__STATED EXERCISE__
Turn the rows from the start through the line containing "point(145,247)" into a two-column CSV headed instruction and answer, one line per row, with each field quoted and its line breaks replaced by spaces.

__RECORD EXCERPTS__
==========

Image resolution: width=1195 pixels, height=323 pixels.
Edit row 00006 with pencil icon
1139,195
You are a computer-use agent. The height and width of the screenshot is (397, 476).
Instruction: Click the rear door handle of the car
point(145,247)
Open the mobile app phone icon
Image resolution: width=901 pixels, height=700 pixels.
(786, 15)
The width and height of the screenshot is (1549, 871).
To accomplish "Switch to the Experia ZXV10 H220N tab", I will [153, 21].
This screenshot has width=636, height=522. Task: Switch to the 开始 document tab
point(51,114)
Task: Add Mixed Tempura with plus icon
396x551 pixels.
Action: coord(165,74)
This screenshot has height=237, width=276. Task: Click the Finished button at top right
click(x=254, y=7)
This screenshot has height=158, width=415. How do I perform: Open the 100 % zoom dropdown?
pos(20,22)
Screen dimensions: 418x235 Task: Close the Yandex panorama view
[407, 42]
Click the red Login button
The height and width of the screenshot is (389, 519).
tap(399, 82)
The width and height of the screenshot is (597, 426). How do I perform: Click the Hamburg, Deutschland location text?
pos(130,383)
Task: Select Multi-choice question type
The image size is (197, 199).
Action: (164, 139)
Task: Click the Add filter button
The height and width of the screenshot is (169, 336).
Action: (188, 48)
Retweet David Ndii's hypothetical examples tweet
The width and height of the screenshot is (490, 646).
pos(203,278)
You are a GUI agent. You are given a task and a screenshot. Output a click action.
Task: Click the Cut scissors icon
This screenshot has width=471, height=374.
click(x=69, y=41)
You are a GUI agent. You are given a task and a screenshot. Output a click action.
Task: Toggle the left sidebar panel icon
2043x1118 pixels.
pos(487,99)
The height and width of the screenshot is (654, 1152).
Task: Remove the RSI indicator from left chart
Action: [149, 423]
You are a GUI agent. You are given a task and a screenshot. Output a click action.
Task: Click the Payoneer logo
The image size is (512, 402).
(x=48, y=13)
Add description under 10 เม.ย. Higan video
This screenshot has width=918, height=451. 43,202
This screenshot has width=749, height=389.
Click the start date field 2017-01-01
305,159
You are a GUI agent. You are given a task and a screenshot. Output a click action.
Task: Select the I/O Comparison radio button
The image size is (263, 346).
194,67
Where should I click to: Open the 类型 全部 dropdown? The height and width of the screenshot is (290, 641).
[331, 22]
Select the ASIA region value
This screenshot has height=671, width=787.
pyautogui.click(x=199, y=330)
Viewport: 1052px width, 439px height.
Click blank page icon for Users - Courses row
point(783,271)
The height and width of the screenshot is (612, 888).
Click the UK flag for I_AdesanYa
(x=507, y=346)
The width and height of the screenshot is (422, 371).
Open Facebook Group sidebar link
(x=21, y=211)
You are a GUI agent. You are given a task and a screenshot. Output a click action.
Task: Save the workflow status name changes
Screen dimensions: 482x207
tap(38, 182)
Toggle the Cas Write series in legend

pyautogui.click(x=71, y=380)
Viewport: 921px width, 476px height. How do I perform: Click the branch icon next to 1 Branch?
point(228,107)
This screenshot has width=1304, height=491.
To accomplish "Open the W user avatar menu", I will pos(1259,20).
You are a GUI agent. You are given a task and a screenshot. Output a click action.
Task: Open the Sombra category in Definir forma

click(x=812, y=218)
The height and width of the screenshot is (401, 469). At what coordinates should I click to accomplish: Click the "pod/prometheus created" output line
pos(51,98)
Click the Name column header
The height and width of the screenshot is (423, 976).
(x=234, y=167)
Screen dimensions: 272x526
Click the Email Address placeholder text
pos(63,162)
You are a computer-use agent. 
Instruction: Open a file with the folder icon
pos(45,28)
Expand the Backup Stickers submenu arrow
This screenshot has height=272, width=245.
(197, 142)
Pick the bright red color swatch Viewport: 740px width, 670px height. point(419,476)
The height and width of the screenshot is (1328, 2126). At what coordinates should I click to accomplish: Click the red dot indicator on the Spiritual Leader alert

==========

__COMPLETE OUTPUT__
instruction,answer
"Image resolution: width=1195 pixels, height=323 pixels. Edit row 00006 with pencil icon","1139,195"
"You are a computer-use agent. The height and width of the screenshot is (397, 476). Instruction: Click the rear door handle of the car","point(145,247)"